Now that you’ve detailed the information you collect through your website, it’s time to add another section that should put your visitors’ minds at ease.
This is where you detail all of the security steps you’ve taken to protect your visitors’ information
Here’s a sample of what that section might look like. Again, replace “(website)” with the name of your own site, and tailor this template text to fit your situation:
“(website) takes the security of your personal information very seriously. We take many precautions to ensure that the information we collect is secure and inaccessible by anyone outside of our organization. These precautions include advanced access controls to limit access to that information to only internal personnel who require access to that information.
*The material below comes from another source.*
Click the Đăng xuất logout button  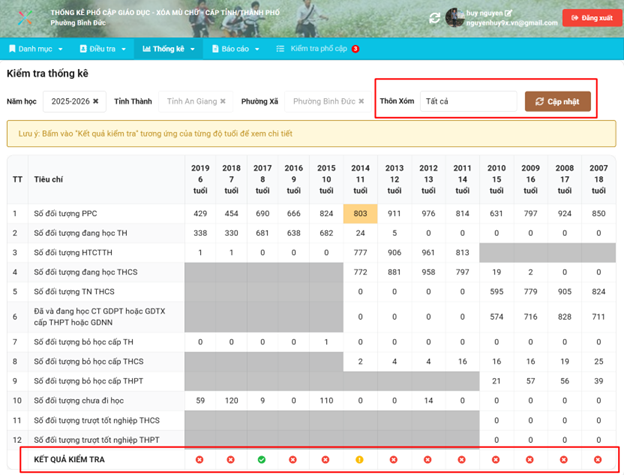coord(590,17)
We also use numerous security technologies to protect all data stored on our servers and related systems. Our security measures are regularly upgraded and tested to ensure they are effective.
We take the following specific steps to protect your information:
(1) Use internal access controls so only limited personnel have access to your information.
(2) Anyone with access to user information is trained on all relevant security and compliance policies.
(3) Servers that store visitor information are regularly backed up to protect against loss.
(4) All information is secured through modern security technologies like secure socket layer (SSL), encryption, firewalls, and secure passwords.
All access safeguards described above are in place to prevent unauthorized access by outsiders to information stored on or transmitted by our systems.”
The important thing when explaining security to your visitors is that you don’t go into too much detail. Remember, not all of your visitors are tech-savvy. They only need to know the general security measures you’re taking to protect their information.
It covers what options the visitor has to access the information and to opt-out of you collecting their information. It also covers filing a complaint if they ever discover you’ve violated your own privacy policies.
All three of these are usually covered by offering visitors an option to contact you via email. You might craft this statement as follows:
“You can do the following at any time by contacting us via the email address or phone number given on our website:
(1) Ask for a list of personal information we have about you, if any.
(2) Request a change, correction, or deletion of your personal information.
(3) Request that we avoid collecting anything in the future (opt-out).
If you do not wish to have cookies stored on your machine, you have the option to turn cookies off in your browser. However, keep in mind that turning off cookies may impact how this website functions. Disabling browser cookies will also impact how other websites you visit store browser cookies as well.
Whenever we collect any sensitive information (such as social security numbers or credit card information), the information is encrypted and securely transmitted. You are able to confirm this by looking for the ‘lock’ icon in the browser address bar, and also confirm that the URL link starts with ‘https.’
As you can see, this entire section handles how to access personal information, as well as how to opt-out, and how to seek out redress if there are any problems.
However, if you prefer to end on a more personal note, you could always add another paragraph welcoming feedback or comments. Also consider providing your physical mailing address.